Convert the lines from the one containing "You are a GUI" through the one containing "What do you", both included, into a JSON list of strings with one string per line, omitting blank lines.

Information shown section start

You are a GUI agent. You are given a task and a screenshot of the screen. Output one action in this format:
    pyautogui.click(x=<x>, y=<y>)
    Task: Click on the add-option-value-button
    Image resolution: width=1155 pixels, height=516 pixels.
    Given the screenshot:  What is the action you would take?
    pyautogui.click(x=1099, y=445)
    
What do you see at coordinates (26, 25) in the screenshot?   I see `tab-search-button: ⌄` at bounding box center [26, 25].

Information shown section end
Information shown section start

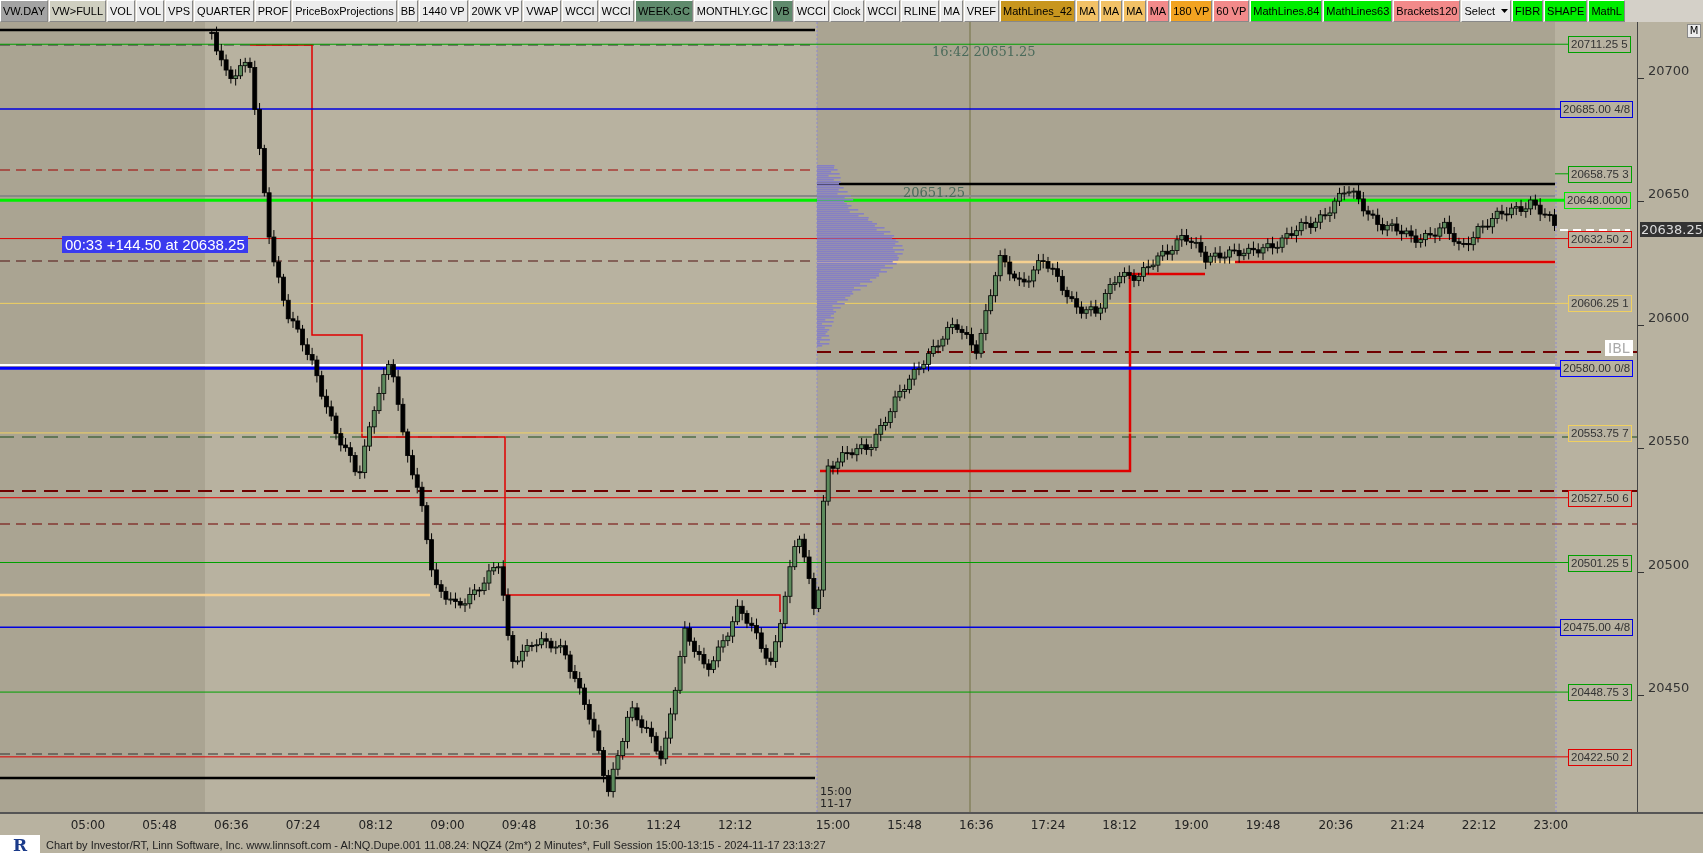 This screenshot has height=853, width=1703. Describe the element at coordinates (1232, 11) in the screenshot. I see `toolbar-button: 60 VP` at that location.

Information shown section end

Written solution -
[
  "You are a GUI agent. You are given a task and a screenshot of the screen. Output one action in this format:",
  "    pyautogui.click(x=<x>, y=<y>)",
  "    Task: Click on the add-option-value-button",
  "    Image resolution: width=1155 pixels, height=516 pixels.",
  "    Given the screenshot:  What is the action you would take?",
  "    pyautogui.click(x=1099, y=445)",
  "What do you see at coordinates (26, 25) in the screenshot?   I see `tab-search-button: ⌄` at bounding box center [26, 25]."
]